### Dataset records
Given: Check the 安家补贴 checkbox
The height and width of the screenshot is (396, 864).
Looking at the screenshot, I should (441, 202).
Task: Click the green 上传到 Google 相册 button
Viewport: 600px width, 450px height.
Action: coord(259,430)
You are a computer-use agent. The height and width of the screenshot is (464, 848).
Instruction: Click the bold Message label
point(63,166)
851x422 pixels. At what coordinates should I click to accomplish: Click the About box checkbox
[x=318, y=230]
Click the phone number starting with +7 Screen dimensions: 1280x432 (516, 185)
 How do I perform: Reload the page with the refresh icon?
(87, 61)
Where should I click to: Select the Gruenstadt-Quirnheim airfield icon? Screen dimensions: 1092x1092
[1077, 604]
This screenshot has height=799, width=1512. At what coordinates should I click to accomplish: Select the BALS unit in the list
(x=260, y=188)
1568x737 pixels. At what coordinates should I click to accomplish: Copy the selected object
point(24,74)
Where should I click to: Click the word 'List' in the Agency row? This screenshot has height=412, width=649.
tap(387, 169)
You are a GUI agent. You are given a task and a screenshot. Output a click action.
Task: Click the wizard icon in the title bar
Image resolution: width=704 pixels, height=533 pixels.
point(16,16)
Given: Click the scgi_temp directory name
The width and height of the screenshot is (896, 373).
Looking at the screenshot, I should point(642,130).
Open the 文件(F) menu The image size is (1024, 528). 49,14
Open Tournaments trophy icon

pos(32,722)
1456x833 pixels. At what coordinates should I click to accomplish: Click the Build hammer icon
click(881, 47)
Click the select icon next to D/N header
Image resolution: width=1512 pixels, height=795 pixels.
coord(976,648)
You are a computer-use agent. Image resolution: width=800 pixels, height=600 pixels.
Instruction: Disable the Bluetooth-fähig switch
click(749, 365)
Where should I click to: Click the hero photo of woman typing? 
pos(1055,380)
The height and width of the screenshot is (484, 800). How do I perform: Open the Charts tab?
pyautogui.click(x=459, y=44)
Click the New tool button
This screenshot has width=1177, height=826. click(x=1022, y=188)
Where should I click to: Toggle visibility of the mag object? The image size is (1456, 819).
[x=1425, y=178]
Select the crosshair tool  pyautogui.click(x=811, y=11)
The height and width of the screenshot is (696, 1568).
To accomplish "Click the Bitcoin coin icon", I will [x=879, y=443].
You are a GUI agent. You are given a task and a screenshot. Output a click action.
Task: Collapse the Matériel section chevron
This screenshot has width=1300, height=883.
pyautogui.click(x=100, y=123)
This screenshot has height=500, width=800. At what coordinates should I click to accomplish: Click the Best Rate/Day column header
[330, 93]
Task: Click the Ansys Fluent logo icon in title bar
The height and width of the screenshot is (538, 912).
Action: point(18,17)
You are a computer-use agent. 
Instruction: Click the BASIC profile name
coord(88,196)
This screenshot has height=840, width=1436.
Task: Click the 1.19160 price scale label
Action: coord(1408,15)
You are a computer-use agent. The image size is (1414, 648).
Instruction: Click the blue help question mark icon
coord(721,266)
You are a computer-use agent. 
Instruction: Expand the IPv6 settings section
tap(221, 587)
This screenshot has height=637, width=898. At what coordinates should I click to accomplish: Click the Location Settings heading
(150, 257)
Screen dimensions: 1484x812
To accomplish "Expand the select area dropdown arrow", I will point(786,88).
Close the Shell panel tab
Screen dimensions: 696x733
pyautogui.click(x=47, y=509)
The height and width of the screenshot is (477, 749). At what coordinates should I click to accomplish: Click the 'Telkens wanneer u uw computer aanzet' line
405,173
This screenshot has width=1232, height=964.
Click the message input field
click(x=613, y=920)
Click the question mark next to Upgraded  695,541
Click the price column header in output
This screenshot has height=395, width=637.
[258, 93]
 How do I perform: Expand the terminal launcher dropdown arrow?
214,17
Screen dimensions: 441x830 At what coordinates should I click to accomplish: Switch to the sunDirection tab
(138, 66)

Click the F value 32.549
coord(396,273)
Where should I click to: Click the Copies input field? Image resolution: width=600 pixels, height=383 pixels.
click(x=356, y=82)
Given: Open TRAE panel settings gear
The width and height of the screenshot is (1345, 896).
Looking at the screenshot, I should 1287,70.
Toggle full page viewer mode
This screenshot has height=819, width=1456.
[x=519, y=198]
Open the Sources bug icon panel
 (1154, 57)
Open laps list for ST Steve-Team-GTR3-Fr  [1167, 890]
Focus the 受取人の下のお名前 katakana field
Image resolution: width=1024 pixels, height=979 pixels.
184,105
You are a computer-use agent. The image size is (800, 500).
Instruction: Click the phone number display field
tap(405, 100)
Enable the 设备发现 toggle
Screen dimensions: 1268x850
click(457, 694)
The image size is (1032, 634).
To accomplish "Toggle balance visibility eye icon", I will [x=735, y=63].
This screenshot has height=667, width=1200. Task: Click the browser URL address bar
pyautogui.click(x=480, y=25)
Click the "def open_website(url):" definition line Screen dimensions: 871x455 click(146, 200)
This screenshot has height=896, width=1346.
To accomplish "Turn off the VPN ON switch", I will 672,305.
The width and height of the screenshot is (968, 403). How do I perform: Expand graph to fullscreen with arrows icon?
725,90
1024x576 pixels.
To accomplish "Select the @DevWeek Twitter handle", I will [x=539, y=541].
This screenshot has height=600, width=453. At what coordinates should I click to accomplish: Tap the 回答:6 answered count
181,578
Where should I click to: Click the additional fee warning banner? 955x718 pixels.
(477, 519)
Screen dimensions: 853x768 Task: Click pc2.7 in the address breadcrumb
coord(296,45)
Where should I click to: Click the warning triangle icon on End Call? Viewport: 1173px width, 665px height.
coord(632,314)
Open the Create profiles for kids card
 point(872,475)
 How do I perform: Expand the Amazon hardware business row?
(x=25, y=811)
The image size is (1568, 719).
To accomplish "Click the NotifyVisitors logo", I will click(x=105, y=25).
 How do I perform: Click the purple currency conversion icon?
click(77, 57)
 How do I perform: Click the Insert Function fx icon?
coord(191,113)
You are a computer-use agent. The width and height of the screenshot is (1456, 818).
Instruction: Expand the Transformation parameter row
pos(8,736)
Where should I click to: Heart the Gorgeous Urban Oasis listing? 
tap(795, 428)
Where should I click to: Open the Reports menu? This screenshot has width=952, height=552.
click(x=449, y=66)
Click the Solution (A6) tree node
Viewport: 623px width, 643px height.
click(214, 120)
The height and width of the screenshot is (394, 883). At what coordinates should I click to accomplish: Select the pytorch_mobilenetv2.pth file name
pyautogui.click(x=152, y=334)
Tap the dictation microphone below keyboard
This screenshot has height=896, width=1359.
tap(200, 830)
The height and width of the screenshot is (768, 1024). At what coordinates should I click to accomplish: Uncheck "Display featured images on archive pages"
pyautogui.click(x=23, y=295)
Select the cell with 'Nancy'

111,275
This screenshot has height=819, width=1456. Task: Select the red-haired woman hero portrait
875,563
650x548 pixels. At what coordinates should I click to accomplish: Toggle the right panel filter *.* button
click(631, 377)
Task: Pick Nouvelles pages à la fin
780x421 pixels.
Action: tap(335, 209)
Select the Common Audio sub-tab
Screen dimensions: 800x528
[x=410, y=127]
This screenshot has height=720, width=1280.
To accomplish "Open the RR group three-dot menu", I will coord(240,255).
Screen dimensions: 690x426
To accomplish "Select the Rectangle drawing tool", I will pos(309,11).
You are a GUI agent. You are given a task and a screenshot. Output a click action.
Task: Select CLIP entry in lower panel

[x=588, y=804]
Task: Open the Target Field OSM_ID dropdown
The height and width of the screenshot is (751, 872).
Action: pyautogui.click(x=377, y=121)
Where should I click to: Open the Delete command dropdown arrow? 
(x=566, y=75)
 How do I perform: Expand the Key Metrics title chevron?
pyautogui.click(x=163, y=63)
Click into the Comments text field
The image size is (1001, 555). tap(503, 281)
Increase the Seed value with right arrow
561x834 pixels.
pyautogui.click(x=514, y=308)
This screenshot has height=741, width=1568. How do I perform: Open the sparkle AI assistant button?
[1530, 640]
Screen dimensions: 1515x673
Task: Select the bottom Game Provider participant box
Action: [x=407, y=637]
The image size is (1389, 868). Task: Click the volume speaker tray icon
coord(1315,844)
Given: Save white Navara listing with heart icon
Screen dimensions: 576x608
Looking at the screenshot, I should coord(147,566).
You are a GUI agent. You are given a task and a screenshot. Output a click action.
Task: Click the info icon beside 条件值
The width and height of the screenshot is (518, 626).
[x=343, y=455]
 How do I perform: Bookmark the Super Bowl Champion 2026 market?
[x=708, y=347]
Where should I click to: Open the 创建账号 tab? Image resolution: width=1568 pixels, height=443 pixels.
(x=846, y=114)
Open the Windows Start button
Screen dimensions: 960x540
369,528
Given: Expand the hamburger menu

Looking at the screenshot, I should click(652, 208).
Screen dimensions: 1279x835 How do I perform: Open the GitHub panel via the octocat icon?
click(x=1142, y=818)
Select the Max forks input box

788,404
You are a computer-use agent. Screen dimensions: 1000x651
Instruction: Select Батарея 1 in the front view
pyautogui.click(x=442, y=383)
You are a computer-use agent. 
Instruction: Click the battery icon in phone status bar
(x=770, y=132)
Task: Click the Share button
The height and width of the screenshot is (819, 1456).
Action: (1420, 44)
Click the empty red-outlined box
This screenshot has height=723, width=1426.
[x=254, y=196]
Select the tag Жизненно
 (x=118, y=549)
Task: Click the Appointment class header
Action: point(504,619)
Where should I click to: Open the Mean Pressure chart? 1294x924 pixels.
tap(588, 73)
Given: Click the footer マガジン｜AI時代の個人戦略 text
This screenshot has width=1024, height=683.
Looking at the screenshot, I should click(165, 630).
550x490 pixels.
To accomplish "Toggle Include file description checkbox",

### Your instructions
Lay out the entries from the beginning of the list through the line containing "Click the phone number starting", inclusive, as a two-column CSV with the headers instruction and click_point. Give one row per entry, putting its text and its answer each in a single quoted field and turning line breaks into spaces.

### Response
instruction,click_point
"Given: Check the 安家补贴 checkbox The height and width of the screenshot is (396, 864).","Looking at the screenshot, I should (441, 202)."
"Task: Click the green 上传到 Google 相册 button Viewport: 600px width, 450px height.","Action: coord(259,430)"
"You are a computer-use agent. The height and width of the screenshot is (464, 848). Instruction: Click the bold Message label","point(63,166)"
"851x422 pixels. At what coordinates should I click to accomplish: Click the About box checkbox","[x=318, y=230]"
"Click the phone number starting with +7 Screen dimensions: 1280x432","(516, 185)"